### Teks bacaan:
---+---
Bangsa Indonesia terkenal dengan masyarakat yang memiliki kebudayaan yang beraneka ragam. Pada setiap daerah masyarakat kita mengembangkan kebudayaan masing-masing. Kebudayaan yang dikembangkan di daerah-daerah dinamakan kebudayaan lokal. Kebudayaan-kebudayaan lokal yang berkembang di Indonesia antara lain sebagai berikut.
1. Kebudayaan Sawu
a. Sistem Kepercayaan/Religi
Kebudayaan Sawu berkembang di Pulau Sawu, Nusa
Tenggara Timur. Bangsa yang mendiami adalah suku
bangsa Sawu Median. Agama Kristen sudah masuk di
Pulau Sawu, tetapi penduduknya masih banyak yang
memeluk agama asli. Upacara-upacara kepercayaan asli, antara lain sebagai
berikut.
- Upacara Doe Mone Ae (Dewa Besar) terdiri atas 3
Dewa, yaitu:
- Pulodo Wadu: roh yang mengatur musim kemarau,
- Deo Rai: roh yang mengatur musim hujan,
- Deo Heleo: roh yang mengawasi hidup manusia.
- Upacara agar terhindar dari penyakit.
- Upacara kematian dipimpin oleh Ratu More Pitu.
b. Sistem Kekerabatan
Sistem kekerabatan masyarakat Sawu adalah patrilineal. Perkawinan yang ideal adalah una mohamode,
yaitu laki-laki menikah dengan anak perempuan saudara
laki-laki ibu.
c. Sistem Politik
Masyarakat Sawu menyebut daerahnya Rai Hawu
yang berasal dari nama tokoh Hawu Ga. Pemerintahan
Hawu dibagi empat: Haba, Dimu, Mahara, dan Liae.
d. Sistem Ekonomi
Sebagian besar mata pencaharian
utama masyarakat Sawu adalah
bertanam di sawah dan di ladang.
Adapun peternakan yang diusahakan
adalah kerbau dan kuda.
e. Sistem Kesenian
Bentuk bangunan suku bangsa
Sawu adalah panggung yang berderet
di sepanjang sisi sebuah lapangan yang
terletak di perkampungan, yang terkenal adalah padao dan ledo han.
---+---
### Data yang diberikan:
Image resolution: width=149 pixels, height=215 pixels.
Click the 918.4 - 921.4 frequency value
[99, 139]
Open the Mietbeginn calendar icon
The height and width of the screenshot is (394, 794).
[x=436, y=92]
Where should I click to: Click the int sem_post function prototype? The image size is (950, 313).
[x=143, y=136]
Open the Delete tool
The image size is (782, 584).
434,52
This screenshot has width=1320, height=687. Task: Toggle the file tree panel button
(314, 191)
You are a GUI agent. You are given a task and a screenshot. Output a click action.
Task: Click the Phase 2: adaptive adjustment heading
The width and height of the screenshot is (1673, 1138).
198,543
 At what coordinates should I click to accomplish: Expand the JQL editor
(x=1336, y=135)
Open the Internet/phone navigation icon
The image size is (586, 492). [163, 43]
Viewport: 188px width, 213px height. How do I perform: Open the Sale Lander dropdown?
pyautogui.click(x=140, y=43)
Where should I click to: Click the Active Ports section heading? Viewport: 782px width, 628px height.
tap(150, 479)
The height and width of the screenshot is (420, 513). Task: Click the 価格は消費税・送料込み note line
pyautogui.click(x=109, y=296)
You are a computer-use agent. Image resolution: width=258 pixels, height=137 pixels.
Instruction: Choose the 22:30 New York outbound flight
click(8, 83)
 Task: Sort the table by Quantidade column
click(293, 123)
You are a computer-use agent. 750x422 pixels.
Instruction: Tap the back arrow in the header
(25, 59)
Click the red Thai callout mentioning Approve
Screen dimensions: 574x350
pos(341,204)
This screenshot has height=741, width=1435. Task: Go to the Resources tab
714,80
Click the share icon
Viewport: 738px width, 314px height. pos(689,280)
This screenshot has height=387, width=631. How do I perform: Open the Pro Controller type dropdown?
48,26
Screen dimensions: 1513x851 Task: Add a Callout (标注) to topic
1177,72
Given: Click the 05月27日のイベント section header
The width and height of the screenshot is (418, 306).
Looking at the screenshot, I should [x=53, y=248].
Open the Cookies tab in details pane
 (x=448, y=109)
---+---
### Soal latihan:
(A) Tulis ulang paragraf dalam teks bacaan yang diawali "Masyarakat Sawu menyebut daerahnya" dalam bentuk daftar singkat tanpa menghilangkan fakta utamanya.
(B) Salin persis baris-baris data, dari baris pertama data sampai baris yang memuat "tap(150, 479)", baris itu juga ikut disalin.

### Kunci jawaban:
(A)
- Masyarakat Sawu menyebut daerahnya Rai Hawu, dari nama tokoh Hawu Ga.
- Pemerintahan Hawu dibagi empat: Haba, Dimu, Mahara, dan Liae.

(B)
Image resolution: width=149 pixels, height=215 pixels.
Click the 918.4 - 921.4 frequency value
[99, 139]
Open the Mietbeginn calendar icon
The height and width of the screenshot is (394, 794).
[x=436, y=92]
Where should I click to: Click the int sem_post function prototype? The image size is (950, 313).
[x=143, y=136]
Open the Delete tool
The image size is (782, 584).
434,52
This screenshot has width=1320, height=687. Task: Toggle the file tree panel button
(314, 191)
You are a GUI agent. You are given a task and a screenshot. Output a click action.
Task: Click the Phase 2: adaptive adjustment heading
The width and height of the screenshot is (1673, 1138).
198,543
 At what coordinates should I click to accomplish: Expand the JQL editor
(x=1336, y=135)
Open the Internet/phone navigation icon
The image size is (586, 492). [163, 43]
Viewport: 188px width, 213px height. How do I perform: Open the Sale Lander dropdown?
pyautogui.click(x=140, y=43)
Where should I click to: Click the Active Ports section heading? Viewport: 782px width, 628px height.
tap(150, 479)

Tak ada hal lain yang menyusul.